Researchers have discovered world's first polyethylene-eating bacterium

 A tiny microbe one day could devour the millions of metric tons of polyethylene terephthalate, or PET, that pile up in landfills each year. Researchers in Japan have discovered the world’s first PET-eating bacterium, a critter that uses PET as its major carbon and energy source.


Each year, plastic manufacturers pump out more than 45 million metric tons of PET to make water bottles, salad domes, peanut butter jars, and other products—all of which sport a stamp with the number one inside a recycle symbol.

PET is the most recycled plastic in the U.S., according to PETRA, the PET Resin Association. But recycling rates still only reach about 31% nationwide. The European Union does better, recycling roughly half of its PET. Even so, tens of millions of metric tons of the plastic wind up in landfills each year, where the polymer’s strong ester bonds resist breakdown.

To find microbes that could pull PET apart, a team led by Kohei Oda of Kyoto Institute of Technology and Kenji Miyamoto of Keio University screened 250 sediment, soil, wastewater, and activated sludge samples from a PET bottle recycling facility in Sakai, Japan. After some careful microbial sleuthing, they found one bacterium that thrived on PET films and named it Ideonella sakaiensis after the city where it was found.


 PET can be hydrolyzed to its monomers chemically, but this process can be slow and usually requires high temperatures and pressures. Fungi that can break down PET have been identified previously, but the bacterium identified by Oda and Miyamoto’s group appears to be more efficient than these. In fact, I. sakaiensis dices up polymer at a surprisingly mild 30 °C.

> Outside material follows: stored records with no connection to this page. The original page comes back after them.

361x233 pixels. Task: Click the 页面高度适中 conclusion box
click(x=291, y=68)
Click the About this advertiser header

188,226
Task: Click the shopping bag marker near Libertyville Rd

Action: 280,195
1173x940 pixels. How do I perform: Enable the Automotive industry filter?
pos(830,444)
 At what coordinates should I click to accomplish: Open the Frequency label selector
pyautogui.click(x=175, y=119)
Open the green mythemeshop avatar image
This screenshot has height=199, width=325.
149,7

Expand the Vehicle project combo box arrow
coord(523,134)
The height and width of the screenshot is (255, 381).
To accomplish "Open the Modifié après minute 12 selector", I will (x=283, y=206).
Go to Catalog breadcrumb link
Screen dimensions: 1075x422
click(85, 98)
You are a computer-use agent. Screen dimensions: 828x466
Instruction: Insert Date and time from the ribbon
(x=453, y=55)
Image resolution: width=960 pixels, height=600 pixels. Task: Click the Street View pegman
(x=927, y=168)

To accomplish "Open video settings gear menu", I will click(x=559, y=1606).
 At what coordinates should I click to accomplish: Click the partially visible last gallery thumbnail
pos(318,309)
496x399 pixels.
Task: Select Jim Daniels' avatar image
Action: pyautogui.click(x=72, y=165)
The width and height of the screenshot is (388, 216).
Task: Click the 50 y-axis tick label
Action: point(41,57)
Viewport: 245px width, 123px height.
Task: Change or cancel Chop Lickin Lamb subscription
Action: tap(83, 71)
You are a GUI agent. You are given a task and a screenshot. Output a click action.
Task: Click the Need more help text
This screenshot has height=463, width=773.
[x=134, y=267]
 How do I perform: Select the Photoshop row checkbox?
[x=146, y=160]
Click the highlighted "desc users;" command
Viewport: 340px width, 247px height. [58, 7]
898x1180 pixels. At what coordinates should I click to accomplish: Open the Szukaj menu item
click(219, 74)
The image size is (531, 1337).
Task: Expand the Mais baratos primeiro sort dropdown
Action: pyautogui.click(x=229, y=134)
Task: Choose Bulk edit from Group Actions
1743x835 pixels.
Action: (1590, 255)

The researchers further found that I. sakaiensis uses one enzyme, which they call a PETase, to break the plastic down into the intermediate mono(2-hydroxyethyl) terephthalic acid, or MHET. Another enzyme, dubbed MHETase, hydrolyzes the MHET into the monomers terephthalic acid and ethylene glycol. The scientists think this enzymatic machinery could one day remediate PET-contaminated environments or reclaim the plastic’s starting materials, which at present are derived from petroleum.

“This could provide huge savings in the production of new polymer without the need for petrol-based starting materials,” notes Uwe T. Bornscheuer, an enzyme catalysis expert at the University of Greifswald, in a commentary that accompanies the paper.

At the moment I. sakaiensis and its enzymes need some tweaking before they’re ready to chow down on the world’s PET waste. The bacterium prefers to dine on amorphous PET, rather than the crystalline PET used in products, and the enzymes work too slowly to be used industrially.

The study’s first author, Shosuke Yoshida of Keio University, says that a PET pretreatment that would enlarge the polymer’s amorphous areas would make waste more appetizing for the bacterium. Also, he notes, it might be possible to engineer the enzymes to make them faster and more practical.